In its experimental stores, Wal-Mart has taken a number of steps to improve its energy efficiency:
• LED lights are used in exterior signs as well as internal grocery, freezer, and jewelry cases. These have proven to use less electricity and last longer.
• Skylights and clerestories were built to direct natural light inside the stores. Dimming controls were installed to monitor the natural light and adjust the lights in the store accordingly.
• Evaporative cooling was installed in the Aurora store, which uses water sprayed into the air stream to cool the air as it evaporates.
• Air distribution system ducts are mounted 11 feet above the ground to distribute air closer to the floor. This system results in a reduced amount of energy needed to cool the store.

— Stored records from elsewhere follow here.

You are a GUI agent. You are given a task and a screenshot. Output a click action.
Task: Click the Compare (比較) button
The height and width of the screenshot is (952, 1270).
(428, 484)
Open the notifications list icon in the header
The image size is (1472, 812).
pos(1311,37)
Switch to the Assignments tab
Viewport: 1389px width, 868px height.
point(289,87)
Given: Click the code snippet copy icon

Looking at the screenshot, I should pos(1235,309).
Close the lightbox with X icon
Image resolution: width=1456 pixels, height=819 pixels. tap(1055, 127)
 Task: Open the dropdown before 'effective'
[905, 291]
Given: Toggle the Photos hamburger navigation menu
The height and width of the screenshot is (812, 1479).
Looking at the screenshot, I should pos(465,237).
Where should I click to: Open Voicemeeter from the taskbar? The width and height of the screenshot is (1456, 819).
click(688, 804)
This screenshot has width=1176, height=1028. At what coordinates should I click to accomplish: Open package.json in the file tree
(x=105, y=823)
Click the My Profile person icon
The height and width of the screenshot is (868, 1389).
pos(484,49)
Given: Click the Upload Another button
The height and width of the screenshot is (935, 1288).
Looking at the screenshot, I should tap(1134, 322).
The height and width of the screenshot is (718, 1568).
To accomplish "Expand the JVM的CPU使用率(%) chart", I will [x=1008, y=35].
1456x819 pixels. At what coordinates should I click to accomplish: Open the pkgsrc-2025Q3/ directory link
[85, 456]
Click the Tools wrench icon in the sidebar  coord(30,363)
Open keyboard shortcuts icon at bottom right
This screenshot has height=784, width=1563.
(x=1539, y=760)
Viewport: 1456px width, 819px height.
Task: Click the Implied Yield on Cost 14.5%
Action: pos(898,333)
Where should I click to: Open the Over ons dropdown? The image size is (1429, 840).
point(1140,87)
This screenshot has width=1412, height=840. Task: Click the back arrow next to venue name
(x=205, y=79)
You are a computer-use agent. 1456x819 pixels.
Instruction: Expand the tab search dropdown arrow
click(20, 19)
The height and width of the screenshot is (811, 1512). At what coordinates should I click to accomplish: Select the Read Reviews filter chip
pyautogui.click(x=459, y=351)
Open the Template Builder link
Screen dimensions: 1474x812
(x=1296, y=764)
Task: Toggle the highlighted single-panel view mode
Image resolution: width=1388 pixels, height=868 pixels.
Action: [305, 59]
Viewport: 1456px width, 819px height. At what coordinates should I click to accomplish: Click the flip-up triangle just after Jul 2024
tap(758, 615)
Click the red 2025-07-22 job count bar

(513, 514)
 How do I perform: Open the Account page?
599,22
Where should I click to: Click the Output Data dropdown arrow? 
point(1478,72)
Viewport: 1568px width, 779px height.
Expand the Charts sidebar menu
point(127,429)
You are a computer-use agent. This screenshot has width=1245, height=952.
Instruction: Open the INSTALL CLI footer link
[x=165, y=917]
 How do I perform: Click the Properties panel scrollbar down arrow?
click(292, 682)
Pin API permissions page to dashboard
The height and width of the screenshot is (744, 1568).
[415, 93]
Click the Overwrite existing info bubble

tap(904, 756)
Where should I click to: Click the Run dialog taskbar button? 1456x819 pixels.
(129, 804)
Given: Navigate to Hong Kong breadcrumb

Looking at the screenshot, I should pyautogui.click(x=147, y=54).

• A portion of the heating for the stores uses recovered cooking oil and motor oil, burned via a bioboiler, to heat water used in a radiant heating system. Heat recovered from the refrigeration racks is also used.
• New refrigeration display cases were installed in the Aurora store. These refrigeration cases have doors and use state of the art technology. The doors reduce air infiltration in the case, thus reducing electricity usage.
Although Wal-Mart has racked up some wins for its energy-efficiency measures, the stores have not been a complete success. There have been problems with the stores' solar panels and windmills, which requires them to still use fossil fuels. The company continues to work on these issues, however, which is the point of having such stores.